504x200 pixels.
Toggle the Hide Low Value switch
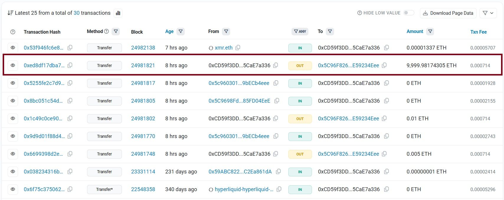coord(409,13)
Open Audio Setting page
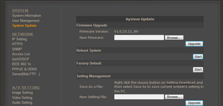The image size is (223, 106). (22, 103)
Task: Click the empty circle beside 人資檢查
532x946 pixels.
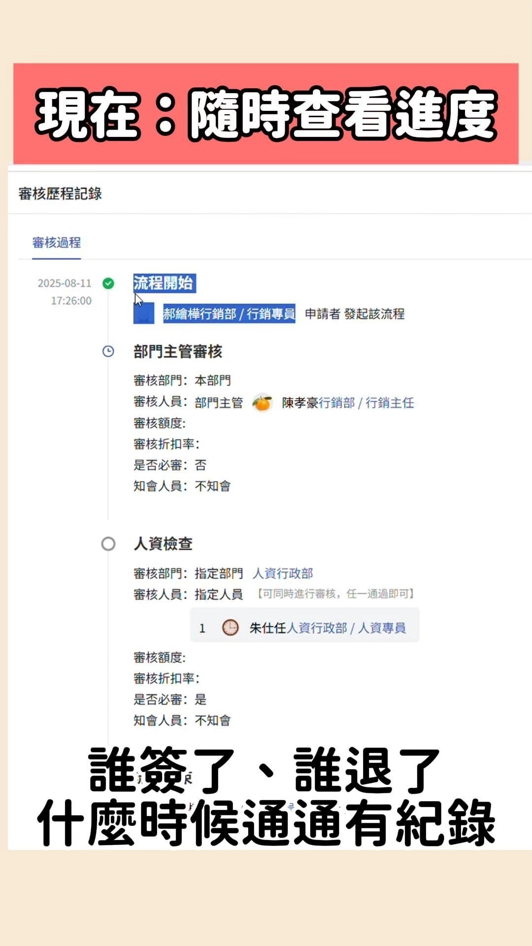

⁂

» **Problem to solve**
Output exactly, and only, the lines running from the line containing "Open Audio Setting page" to the last line of the entries above, omitting the pictures.

» **Reply**
Open Audio Setting page
The image size is (223, 106). (22, 103)
Task: Click the empty circle beside 人資檢查
532x946 pixels.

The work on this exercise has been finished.